Citibank Thailand is the Thai section of the Citigroup financial services group, established in 1985.

==History==
Citi started operations in Thailand as early as 1967, when it began with a 50% equity stake in the Bangkok First Investment Trust. In 1989 the First National City Finance was initiated. Later in 1984, Citibank Thailand obtained a full banking licence when it acquired the Mercantile Bank. On November 1, 1985, Citibank was formally registered in Thailand.

==Company profile==
With an employee strength of over 2600, Citibank Thailand has grown to serve more than a million customers countrywide. Their Financial Statements show that Citibank is currently the largest foreign bank in Thailand when measured by deposits and assets. Currently, the head office of Citibank Thailand is located on Sukhumvit Road, and it operates under the name of Citibank, N.A.

==Timeline==
1982 - Citigroup acquires the Diners Club franchise, including Diners Club (Thailand) Ltd.

1984 - Citibank acquires the Thailand branch of Mercantile Bank.

1985 - Citibank opens its first Citibank Bangkok Branch.

1986 - CitiCapital Ltd. set up to provide investment and venture capital and corporate finance advisory.

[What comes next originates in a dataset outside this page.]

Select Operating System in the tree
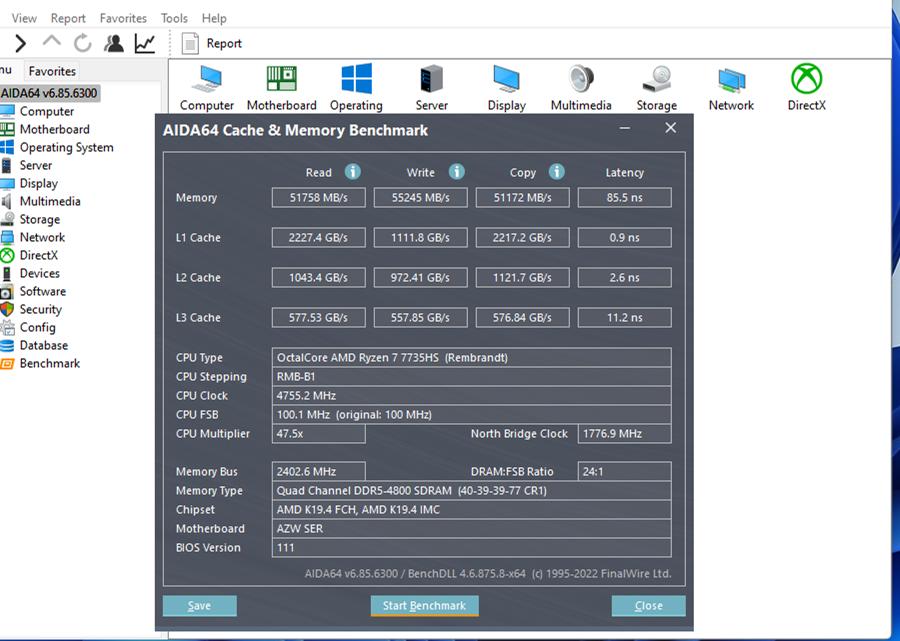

1987 – Establishment of Citicorp Leasing (Thailand) Ltd., in the consumer finance business.
. Now operates over 45 branches across Thailand under the Citiadvance brand with a market leadership position.
2000 - Citicorp Securities (Thailand) Ltd receives a license to undertake securities business.

2008 - Citi Thailand named the Best Foreign Commercial Bank in the country by FinanceAsia.

2008- Citi Thailand named best Corporate/Institutional Internet Bank and Best Consumer Internet Bank by Global Finance magazine

2008 - Citi Thailand voted best Foreign Cash Management Bank by Asiamoney's Regional Cash Management Poll

2008 - Citi Thailand named best Corporate/institutional Internet Bank in Thailand by Global Finance

2008 - Best Overall Domestic Cash Management Services for small, medium and large corporations

2008 - Best Overall Cross-Border Cash Management Services for small, medium and large corporations.

2008 - Best International Trade Bank in Thailand.

==Products and services==
Citibank Thailand offers services to individual consumers and business houses on investment and private banking. Their major offerings to business houses include foreign exchange, trade finance, cash management, custodian services, lending, securitization, and capital markets.

==Key people==
Darren Buckley, Country Head & Citi Country Officer, Citibank, N.A.

==Sponsorship and CSR==
Citi Thailand follows key priorities of Citi's Citizenship namely Microfinance, Environment, Financial Education, Youth Education, Disaster Response and Workplace. Up to 2007, Thailand received grant support from Citi Foundation worth US$1,364,008 (approximately 53.5 million baht) contributing to various community development programs. Since 2006, hundreds of employees plus families and friends have participated in Citi's annual "Global Community Day".